> Directions for this task
Your reply should hold every entry below exactly as written and none of the pictures.

Stored dataset items
────────────────────────────────────────
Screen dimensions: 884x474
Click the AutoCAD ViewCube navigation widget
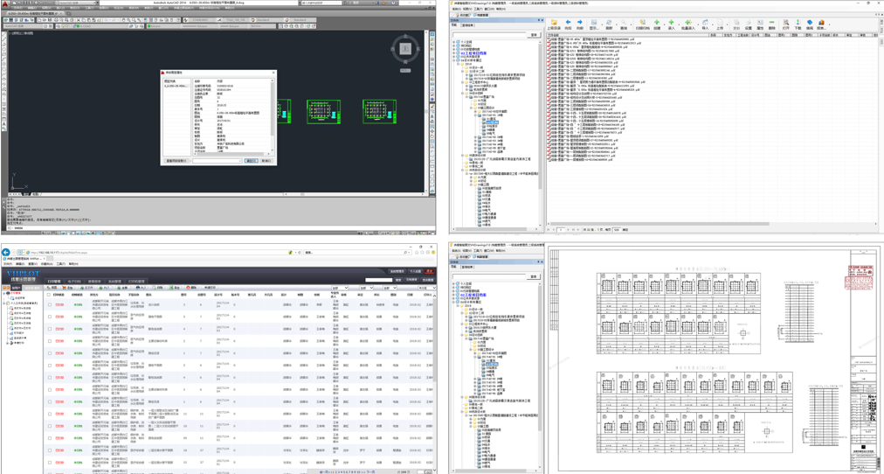[x=405, y=49]
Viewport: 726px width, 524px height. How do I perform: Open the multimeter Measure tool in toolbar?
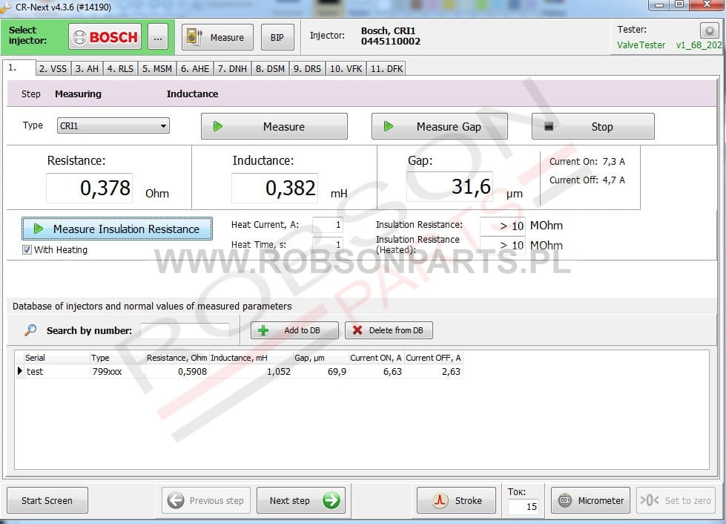click(217, 37)
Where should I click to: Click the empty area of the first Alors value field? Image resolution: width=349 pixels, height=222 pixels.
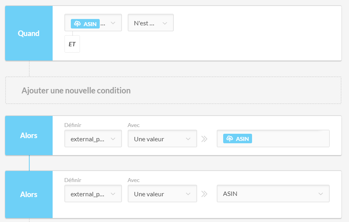click(291, 139)
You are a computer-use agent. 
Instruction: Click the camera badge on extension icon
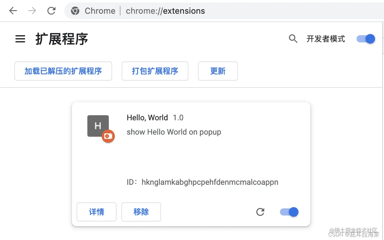108,136
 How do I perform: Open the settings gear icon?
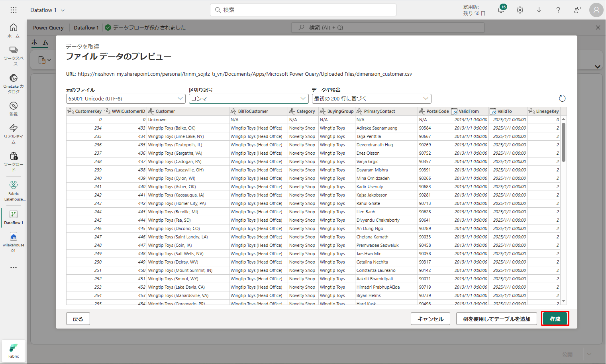[x=520, y=10]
────────────────────────────────────────
> Reply
Screen dimensions: 884x474
Click the AutoCAD ViewCube navigation widget
[x=405, y=49]
Viewport: 726px width, 524px height. How do I perform: Open the multimeter Measure tool in toolbar?
click(217, 37)
Where should I click to: Click the empty area of the first Alors value field? Image resolution: width=349 pixels, height=222 pixels.
click(291, 139)
You are a computer-use agent. 
Instruction: Click the camera badge on extension icon
108,136
 How do I perform: Open the settings gear icon?
[x=520, y=10]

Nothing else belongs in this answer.